Before you begin reading my precious prose, go to 270towin.com and set the electoral map as a toss-up. The bottom line is that 10 states with 130 total electoral votes hold the key to who will sit in the Oval Office next year. Now there could always be a catastrophe or a calamity - Hillary could fall down a flight of stairs and bash her head in, Trump’s jet could miss the runway and everyone’s wiped out. And neither candidate is yet an actual candidate.
But this electoral map isn’t cut from whole cloth. It’s about the best guess at this point that anyone can come up with in terms of where the fight for the White House will really take place. And guess what? All of those 10 toss-up states have one thing in common, namely, these are states with lots of people who own guns.
The problem with the surveys that show only one-third of American households containing legal firearms is that a national survey understates gun ownership on a state-by-state basis because the two most populous states – California and New York – are states where guns are heavily regulated and this regulatory environment is a function of the relative lack of legally-owned guns. Taken together, these two states alone count 60 million, or 19% of the country’s population as a whole. Add four more states – Illinois, Michigan, Joisey and Massachusetts and you’re adding nearly another 40 million. In other words, 6 states count for one-third of the entire population and none of these states have a lot of residents owning a lot of guns.
Gun-rich states, on the other hand, particularly in the South and the West, have lots of guns per resident but in many cases have more cows than people, and the cows can’t vote. But when we get into those swing states, while none of them have the kind of gun numbers that you find in red states like Idaho, Wyoming, Kansas or Nebraska, they certainly have a higher percentage of gun-owning residents than states that normally vote blue.

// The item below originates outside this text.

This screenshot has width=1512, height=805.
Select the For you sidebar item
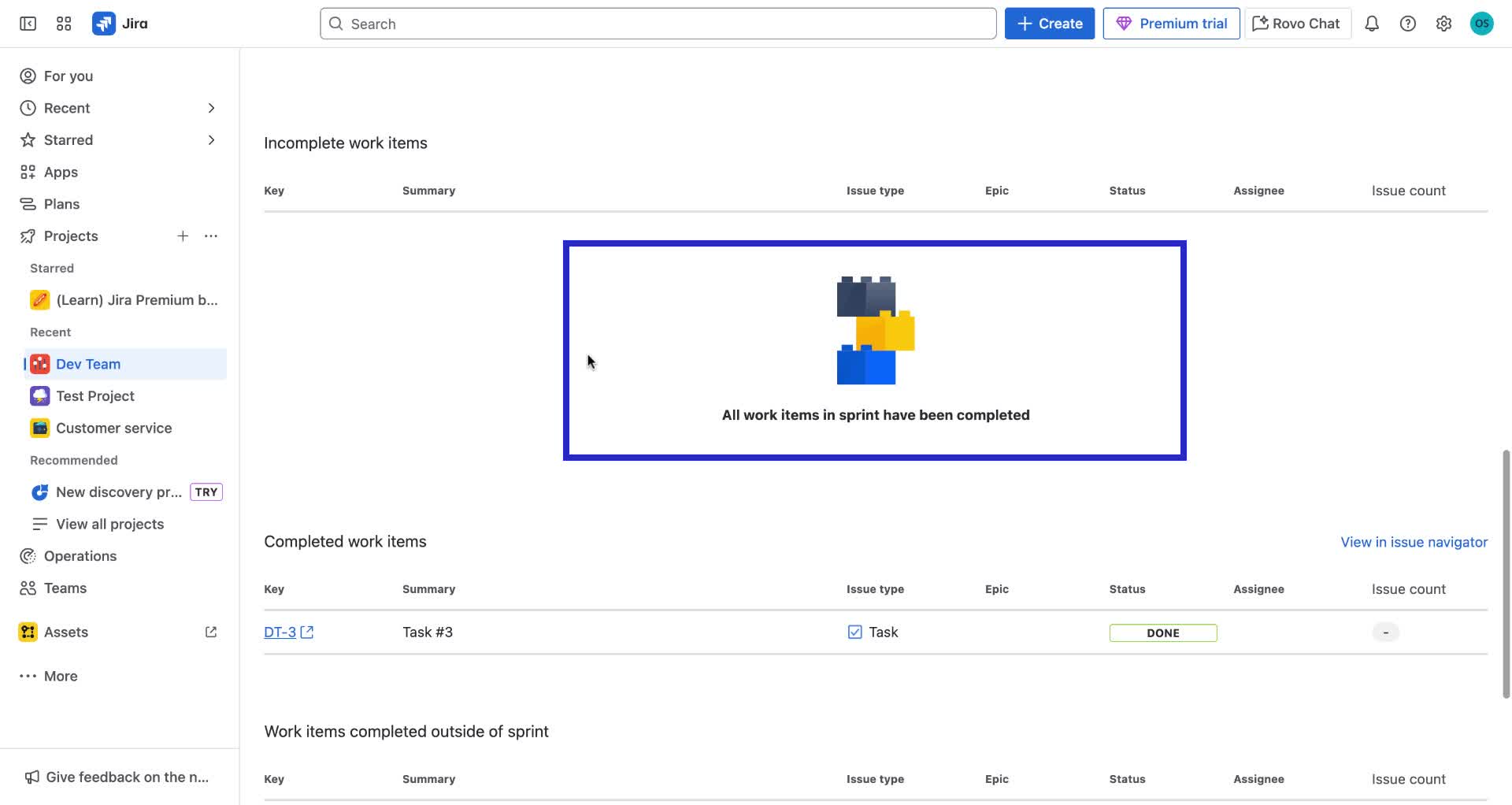click(x=68, y=76)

Now don’t get me wrong. I’m not saying that Trump has actually thought through a single statement that he has made about anything when it comes to planning or managing a national campaign. What I am saying is that, like it or not, his pandering and lying about the 2nd Amendment may resonate very well in the toss-up states.

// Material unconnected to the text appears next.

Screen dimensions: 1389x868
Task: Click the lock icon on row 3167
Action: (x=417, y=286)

The problem with using the gun issue to motivate voters is that there has never been a survey which shows that the gun issue makes any real difference in terms of how people vote. At best it usually registers 1% - 2% when people are asked to list the most important issue when they go to the polls. But let’s remember that Trump ties guns to self-defense, and he ties self-defense to all that street violence being committed by “illegals,” and he ties illegals to his promise to build a wall.
And this is exactly what is so dangerous about Trump’s candidacy, because what he has done with the gun issue is use it to bolster what psychiatrists call an ‘overvalued idea,’ namely, an idea that can be channeled into anti-social, violent behavior because the means justify the ends. The Ku Klux Klan took the anger of marginal whites who felt threatened by free blacks and channeled their anger into organized acts of violence which were seen as a way to keep blacks ‘in their place.’
When Trump exhorts his followers to ‘knock the crap’ out of protestors he is taking the anger that some feel towards people of color or people who communicate in different languages, and channeling that anger into an organized effort to win a political campaign. And make no mistake: promoting and approving anger leads to violent behavior which leads to promoting and approving the use of guns. And if you think that believing in the 2nd Amendment hasn’t become a code-word for justifying anger and violence, think again.